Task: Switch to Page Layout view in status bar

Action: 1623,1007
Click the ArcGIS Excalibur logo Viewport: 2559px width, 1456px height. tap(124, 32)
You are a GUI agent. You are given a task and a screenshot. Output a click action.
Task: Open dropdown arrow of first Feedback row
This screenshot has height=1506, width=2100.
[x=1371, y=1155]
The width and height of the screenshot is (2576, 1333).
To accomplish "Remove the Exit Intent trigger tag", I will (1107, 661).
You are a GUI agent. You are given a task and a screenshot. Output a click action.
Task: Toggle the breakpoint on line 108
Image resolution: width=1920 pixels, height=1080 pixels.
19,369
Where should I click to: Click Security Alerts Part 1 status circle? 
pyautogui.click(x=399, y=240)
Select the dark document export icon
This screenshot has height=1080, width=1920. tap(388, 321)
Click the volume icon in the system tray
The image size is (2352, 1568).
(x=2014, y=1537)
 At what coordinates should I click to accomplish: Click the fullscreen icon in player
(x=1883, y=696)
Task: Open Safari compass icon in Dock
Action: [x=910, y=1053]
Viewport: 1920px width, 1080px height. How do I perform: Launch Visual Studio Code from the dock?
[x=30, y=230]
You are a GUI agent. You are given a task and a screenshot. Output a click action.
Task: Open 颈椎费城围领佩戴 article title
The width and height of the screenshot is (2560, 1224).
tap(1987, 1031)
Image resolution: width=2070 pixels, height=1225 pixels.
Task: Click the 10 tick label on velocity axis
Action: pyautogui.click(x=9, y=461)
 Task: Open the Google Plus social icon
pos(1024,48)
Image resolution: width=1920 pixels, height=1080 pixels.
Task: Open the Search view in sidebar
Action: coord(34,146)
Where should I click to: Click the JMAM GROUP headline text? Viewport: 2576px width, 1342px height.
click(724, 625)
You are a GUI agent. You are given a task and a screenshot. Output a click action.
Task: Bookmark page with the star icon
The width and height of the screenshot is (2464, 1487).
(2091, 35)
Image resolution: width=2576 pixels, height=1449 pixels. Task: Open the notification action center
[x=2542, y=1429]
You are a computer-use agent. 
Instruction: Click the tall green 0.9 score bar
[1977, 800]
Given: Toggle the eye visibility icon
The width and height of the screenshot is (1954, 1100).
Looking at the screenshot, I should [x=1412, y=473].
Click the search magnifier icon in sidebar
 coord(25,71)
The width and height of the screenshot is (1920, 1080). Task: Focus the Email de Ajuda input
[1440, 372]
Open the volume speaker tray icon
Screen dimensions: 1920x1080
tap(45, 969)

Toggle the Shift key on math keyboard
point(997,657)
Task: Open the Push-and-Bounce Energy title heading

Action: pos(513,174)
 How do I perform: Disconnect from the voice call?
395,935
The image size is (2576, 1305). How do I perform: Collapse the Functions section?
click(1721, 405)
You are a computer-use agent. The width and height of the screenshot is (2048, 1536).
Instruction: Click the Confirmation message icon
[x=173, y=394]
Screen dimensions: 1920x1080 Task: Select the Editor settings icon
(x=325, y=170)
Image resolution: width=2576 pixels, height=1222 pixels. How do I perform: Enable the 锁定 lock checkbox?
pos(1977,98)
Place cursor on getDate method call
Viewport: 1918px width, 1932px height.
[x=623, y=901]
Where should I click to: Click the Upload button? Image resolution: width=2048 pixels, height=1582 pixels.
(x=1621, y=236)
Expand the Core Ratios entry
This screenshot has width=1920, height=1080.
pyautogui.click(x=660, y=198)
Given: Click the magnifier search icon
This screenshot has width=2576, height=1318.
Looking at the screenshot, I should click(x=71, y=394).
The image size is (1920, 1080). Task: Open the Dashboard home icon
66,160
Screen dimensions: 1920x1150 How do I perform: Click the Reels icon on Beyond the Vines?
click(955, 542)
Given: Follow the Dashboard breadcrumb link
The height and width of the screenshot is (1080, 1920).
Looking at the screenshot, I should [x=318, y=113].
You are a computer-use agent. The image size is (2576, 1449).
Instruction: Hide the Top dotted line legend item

☆ ☆ ☆ ☆

Exercise details> Retype the entries exactly, including every line.

Answer>
Task: Switch to Page Layout view in status bar

Action: 1623,1007
Click the ArcGIS Excalibur logo Viewport: 2559px width, 1456px height. tap(124, 32)
You are a GUI agent. You are given a task and a screenshot. Output a click action.
Task: Open dropdown arrow of first Feedback row
This screenshot has height=1506, width=2100.
[x=1371, y=1155]
The width and height of the screenshot is (2576, 1333).
To accomplish "Remove the Exit Intent trigger tag", I will (1107, 661).
You are a GUI agent. You are given a task and a screenshot. Output a click action.
Task: Toggle the breakpoint on line 108
Image resolution: width=1920 pixels, height=1080 pixels.
19,369
Where should I click to: Click Security Alerts Part 1 status circle? 
pyautogui.click(x=399, y=240)
Select the dark document export icon
This screenshot has height=1080, width=1920. tap(388, 321)
Click the volume icon in the system tray
The image size is (2352, 1568).
(x=2014, y=1537)
 At what coordinates should I click to accomplish: Click the fullscreen icon in player
(x=1883, y=696)
Task: Open Safari compass icon in Dock
Action: [x=910, y=1053]
Viewport: 1920px width, 1080px height. How do I perform: Launch Visual Studio Code from the dock?
[x=30, y=230]
You are a GUI agent. You are given a task and a screenshot. Output a click action.
Task: Open 颈椎费城围领佩戴 article title
The width and height of the screenshot is (2560, 1224).
tap(1987, 1031)
Image resolution: width=2070 pixels, height=1225 pixels.
Task: Click the 10 tick label on velocity axis
Action: pyautogui.click(x=9, y=461)
 Task: Open the Google Plus social icon
pos(1024,48)
Image resolution: width=1920 pixels, height=1080 pixels.
Task: Open the Search view in sidebar
Action: coord(34,146)
Where should I click to: Click the JMAM GROUP headline text? Viewport: 2576px width, 1342px height.
click(724, 625)
You are a GUI agent. You are given a task and a screenshot. Output a click action.
Task: Bookmark page with the star icon
The width and height of the screenshot is (2464, 1487).
(2091, 35)
Image resolution: width=2576 pixels, height=1449 pixels. Task: Open the notification action center
[x=2542, y=1429]
You are a computer-use agent. 
Instruction: Click the tall green 0.9 score bar
[1977, 800]
Given: Toggle the eye visibility icon
The width and height of the screenshot is (1954, 1100).
Looking at the screenshot, I should [x=1412, y=473].
Click the search magnifier icon in sidebar
 coord(25,71)
The width and height of the screenshot is (1920, 1080). Task: Focus the Email de Ajuda input
[1440, 372]
Open the volume speaker tray icon
Screen dimensions: 1920x1080
tap(45, 969)

Toggle the Shift key on math keyboard
point(997,657)
Task: Open the Push-and-Bounce Energy title heading

Action: pos(513,174)
 How do I perform: Disconnect from the voice call?
395,935
The image size is (2576, 1305). How do I perform: Collapse the Functions section?
click(1721, 405)
You are a computer-use agent. The width and height of the screenshot is (2048, 1536).
Instruction: Click the Confirmation message icon
[x=173, y=394]
Screen dimensions: 1920x1080 Task: Select the Editor settings icon
(x=325, y=170)
Image resolution: width=2576 pixels, height=1222 pixels. How do I perform: Enable the 锁定 lock checkbox?
pos(1977,98)
Place cursor on getDate method call
Viewport: 1918px width, 1932px height.
[x=623, y=901]
Where should I click to: Click the Upload button? Image resolution: width=2048 pixels, height=1582 pixels.
(x=1621, y=236)
Expand the Core Ratios entry
This screenshot has width=1920, height=1080.
pyautogui.click(x=660, y=198)
Given: Click the magnifier search icon
This screenshot has width=2576, height=1318.
Looking at the screenshot, I should click(x=71, y=394).
The image size is (1920, 1080). Task: Open the Dashboard home icon
66,160
Screen dimensions: 1920x1150 How do I perform: Click the Reels icon on Beyond the Vines?
click(955, 542)
Given: Follow the Dashboard breadcrumb link
The height and width of the screenshot is (1080, 1920).
Looking at the screenshot, I should [x=318, y=113].
You are a computer-use agent. The image size is (2576, 1449).
Instruction: Hide the Top dotted line legend item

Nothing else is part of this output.